Article
Figure 1
Figure 2
Figure 3
Figure 4
Figure 5
Figure 6

jan2005.tar

IP Policy Enforcement with Netinfo

Stefanos Harhalakis

A common problem faced by systems administrators who don't have complete management of their network is IP policy enforcement. There are a lot of tools for monitoring routers and switches (referred as network devices), but there are few for monitoring the leaf nodes and their status.

It is not uncommon to find that there is a duplicate IP in a network or that a user has changed his IP address or even the location of his computer. (Here, "location" describes the switch port of a user and not the actual physical location.) An administrator may need to spend a couple of hours to actually resolve a duplicate IP issue because he has to find both machines online.

Common policy enforcement techniques utilize MAC address databases where each machine must be registered to be allowed to access the network from specific switch ports. This solves the problem in a tightly managed network but cannot prevent intruders from abusing public access places. It is also almost impossible (and very time consuming) to create and maintain a valid up-to-date MAC address database.

Generally there are three entities comprising a network policy:

IP addresses
MAC addresses
Switch ports

With the introduction of Layer 3 switches, a "switch port" is not different from a "router port". It is more convenient to refer to these as network device ports and distinguish them as:

Switched ports
Routed ports

Typically, an administrator will need to define restrictions on various combinations of these entities. For example, it may be desirable to restrict a particular MAC address to a specific switch port or range of ports or to bind a MAC address to a particular IP address. Similarly, the administrator may want to restrict a particular IP address to a specific set of ports.

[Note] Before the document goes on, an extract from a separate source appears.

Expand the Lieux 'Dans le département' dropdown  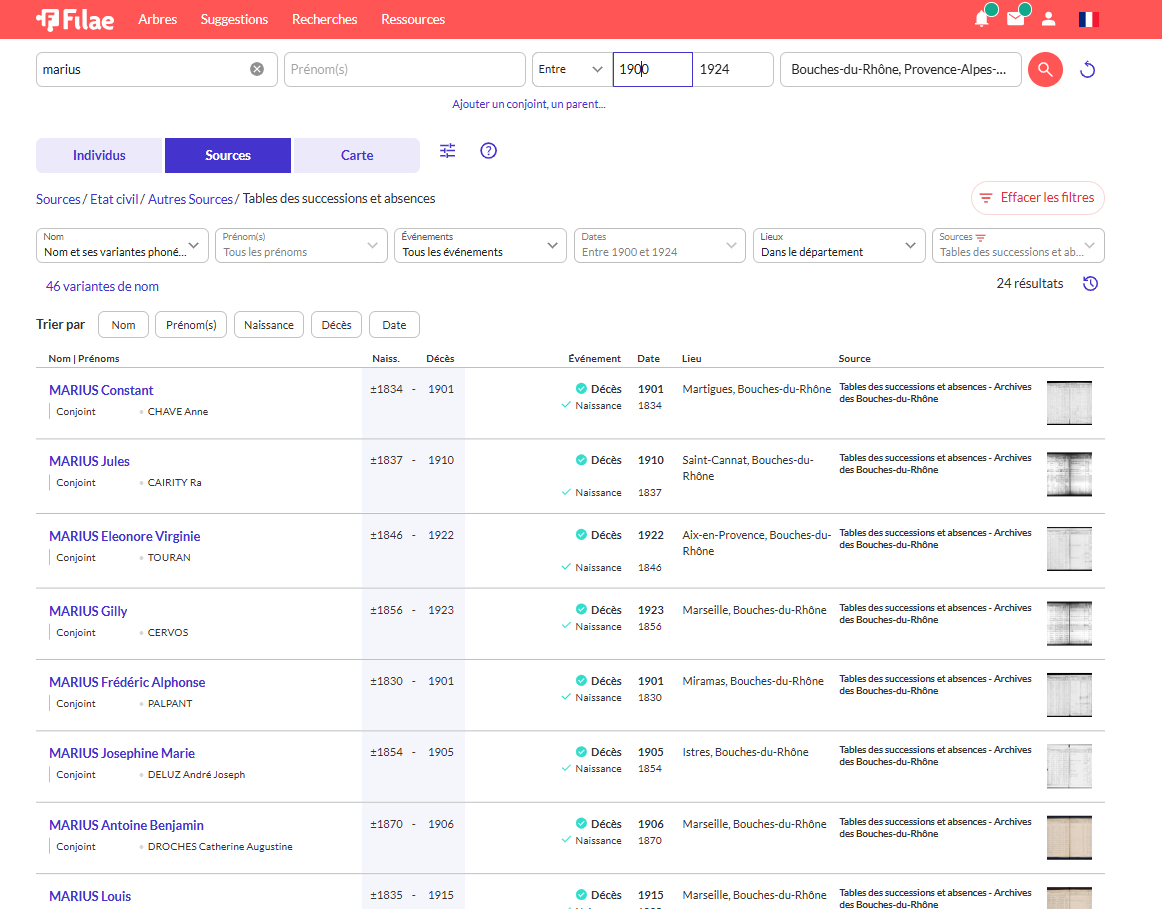pos(838,246)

This description can be represented with a triangle with IP, MAC, Port as corners and a two-way arrow on each edge:

Here an IP address restricts the MAC address, a MAC address restricts the IP address, a MAC address restricts the Port, a Port restricts the MAC address, and an IP address restricts the Port or a port restricts the IP address. It must be understood that IP->MAC is not the same as MAC->IP because an IP address may be used by one MAC address only, but a MAC address may be allowed to use more than one IP addresses.

Here are some examples that illustrate these restrictions:

A user has her computer on a switched port (let's say FastEthernet 1). The administrator wants to allow this user to change her computer without being bothered, so he associates the port address to only allow access to this user's IP address. If this user ever changes her IP address, the administrator will be notified. Note that the user will be able to change her NIC. We may also want to restrict this IP address to only be allowed to be used at this switched port.
A user owns a laptop computer and has a configured address for it. Now this laptop can be found in a lot of places; DHCP may help here, but sometimes we want to reserve special addresses for people so we must maintain another IP<->MAC database in the DHCP configuration. We simply allow this user to have a fixed IP address, and we associate his MAC address to his IP address and vice versa. This way no one else will be able to use this IP address, and this MAC address will use only this IP address.

Policy Enforcement

Enforcing the policy consists of:

Monitoring the network and collecting data.
Processing data and detecting violations.
Performing actions for detected violations.

There can be two approaches to policy enforcement. First, you can prevent violations from happening. This technique is quite hard to be implemented and administered. It also does not inform the administrator of violations (most of the time). Second, you can detect violations and perform some actions, either by hand or by means of scripts/programs.

Experience shows that policy "enforcement" is not always required, however, it is often more convenient simply to monitor policy violations instead of enforcing.

Users who violate network policy must not be considered as intruders. In fact there are cases where it is more important for a user to have network access even if he has violated the policy rules. After monitoring our network for about two years, we found that abuses made up about 1% of the total number of violations detected. Allowing a user who has performed a violation to have network access also helps in case of false alarms and administration mistakes.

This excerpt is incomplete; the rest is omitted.